#### [Given passage]
* * *
# Writing a permutation as products of transpositions

If a can write a permutation $\sigma$ as a product like $\Delta \alpha \beta$, where $\Delta$ is a product of transpositions (in fact, anything) and $\alpha$ and $\beta$ are two disjoint transpositions, so the symbols moved by $\alpha$ and $\beta$ belong to the support of different cycles in disjoint cycle decomposition of $\sigma$?

Is this true? If so, does somebody have some clue of where to find a proof for that?

Many thanks for any help...

Luiz

• What do you mean by the transpositions being in different orbits of $\sigma$? Under what action? – Tobias Kildetoft Oct 7 '13 at 13:22
• Hmm, now it has been edited to read "in $\sigma$" instead, which makes even less sense to me. – Tobias Kildetoft Oct 7 '13 at 13:26
• Sorry if I misused the concepts, I am a newbie on Permutation Groups. When I used "different orbits in $\sigma$", I wanted to mean "different cycles of disjoint cycle decomposition of $\sigma$". – LuizG Oct 7 '13 at 13:56
• I made some changes to the question, perhaps now it's clearer. – LuizG Oct 7 '13 at 13:59

## 1 Answer

No they don't: $(12)(13)(24) = (2413)$.
* * *
#### [Data provided]

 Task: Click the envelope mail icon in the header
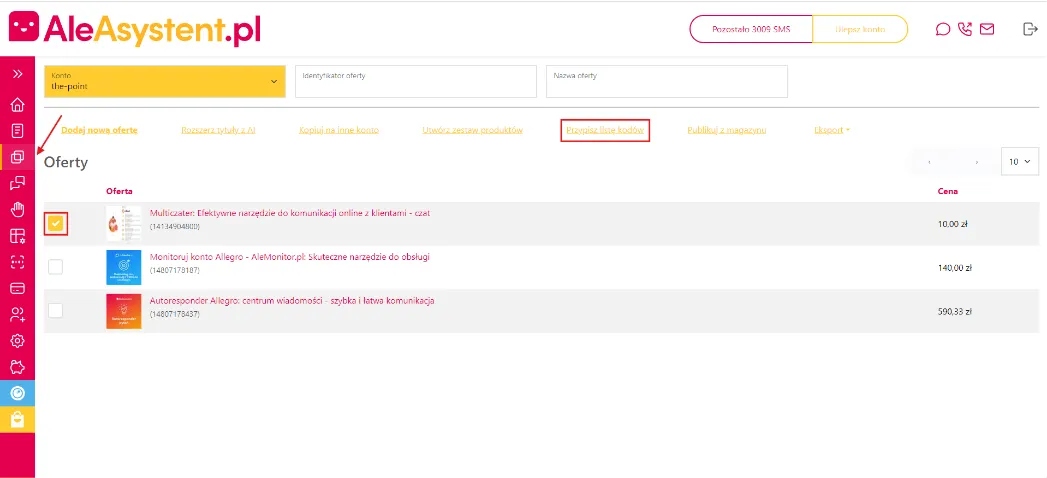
* * *
#### [Tasks to complete]
**A)** List every time of day at which a comment under the permutation question was posted.
**B)** Echo the permutation question word for word from "If a can write" to "for any help...".

#### [Solutions to the exercise]
**A)** 13:22, 13:26, 13:56, 13:59

**B)**
If a can write a permutation $\sigma$ as a product like $\Delta \alpha \beta$, where $\Delta$ is a product of transpositions (in fact, anything) and $\alpha$ and $\beta$ are two disjoint transpositions, so the symbols moved by $\alpha$ and $\beta$ belong to the support of different cycles in disjoint cycle decomposition of $\sigma$?

Is this true? If so, does somebody have some clue of where to find a proof for that?

Many thanks for any help...